Add `OrderedSet` to stdlib

steven.daprano · October 22, 2022, 8:54am

An ordered set would be a data structure which supports the set API, but additionally guarantees that elements keep some specified order (usually insertion order).

Sets are most certainly not merely “fancy lists”. The most important part of the set API is fast membership testing, preferably O(1) (constant time) but sometimes O(log N) is acceptible. This contrasts with lists, where it is O(N).

For example, if colours is a list of strings, then "red" in colours will take time proportional to the size of the list. If you double the size of the list, it will double the average time to search it. If you increase the size of the list to be 100 times bigger, then on average it will take 100 times longer to search.

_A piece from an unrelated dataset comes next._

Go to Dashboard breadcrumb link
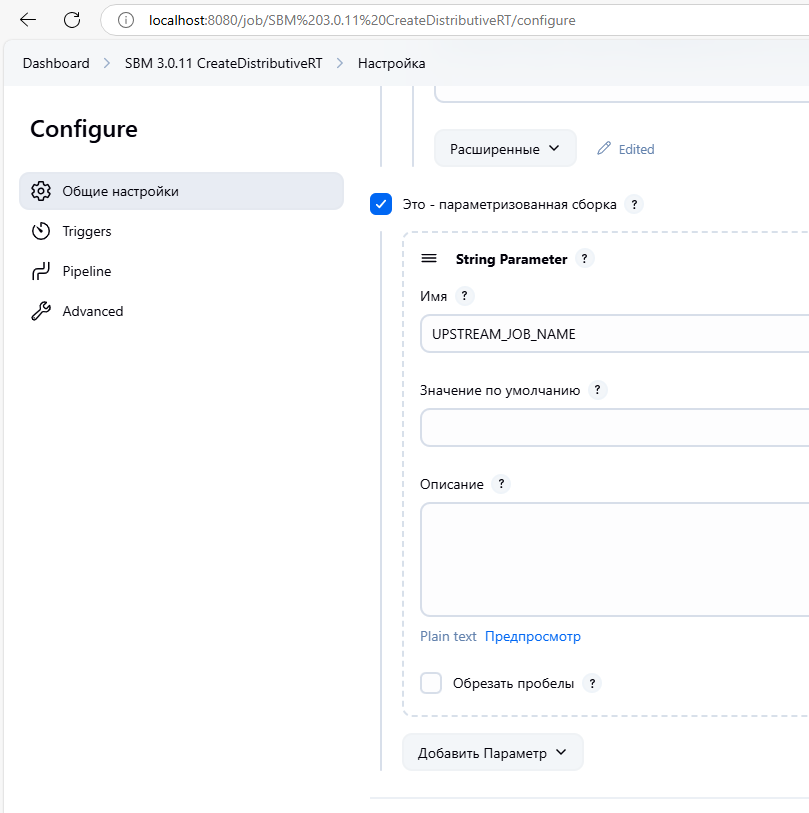The image size is (809, 813). coord(56,63)
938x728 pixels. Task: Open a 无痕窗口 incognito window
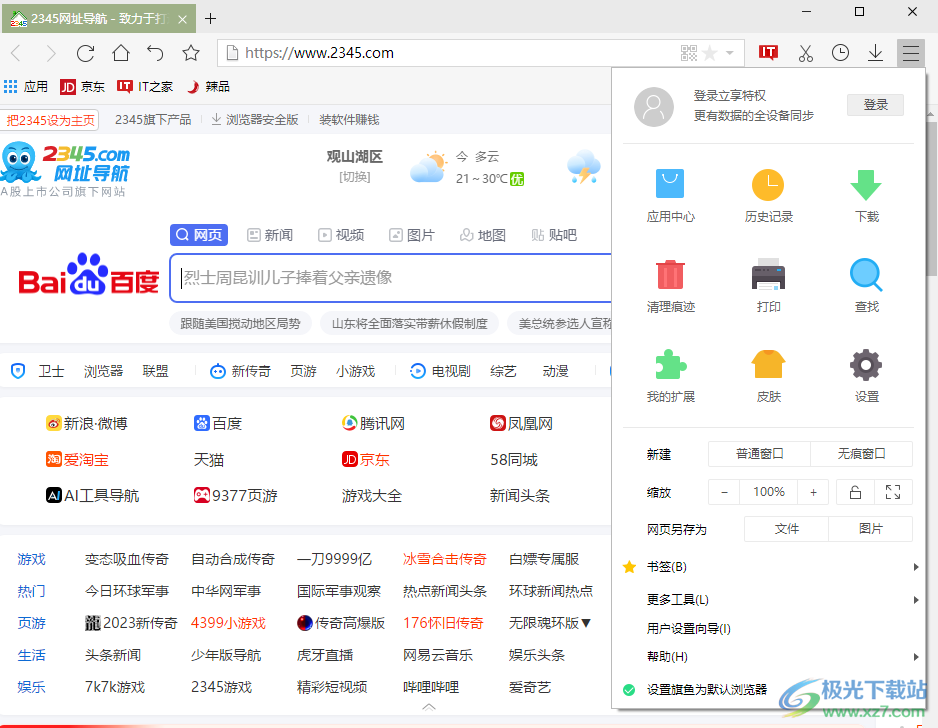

But with sets, the time is (approximately) independent of the size of the set. "red" in colours will take the same amount of time regardless of whether the set has ten entries or ten million entries.

That fast membership testing allows sets to efficiency support operations like intersection and disjoint union, which are possible with lists but slow.

Python’s sets are unordered: they do not guarantee the order of elements:

>>> print({"red", "blue", "green", "yellow", "orange"})
{'blue', 'red', 'orange', 'yellow', 'green'}

An ordered set would guarantee the order of elements. This is useful for many reasons:

having a consistent and predictable display;
making it easier to write doctests involving sets;
guaranteeing iteration order;
predictability of set.pop().

But adding order to a set doesn’t come for free: it requires a significantly more complex implementation, which is more work, probably requires more memory, and may slow down set performance.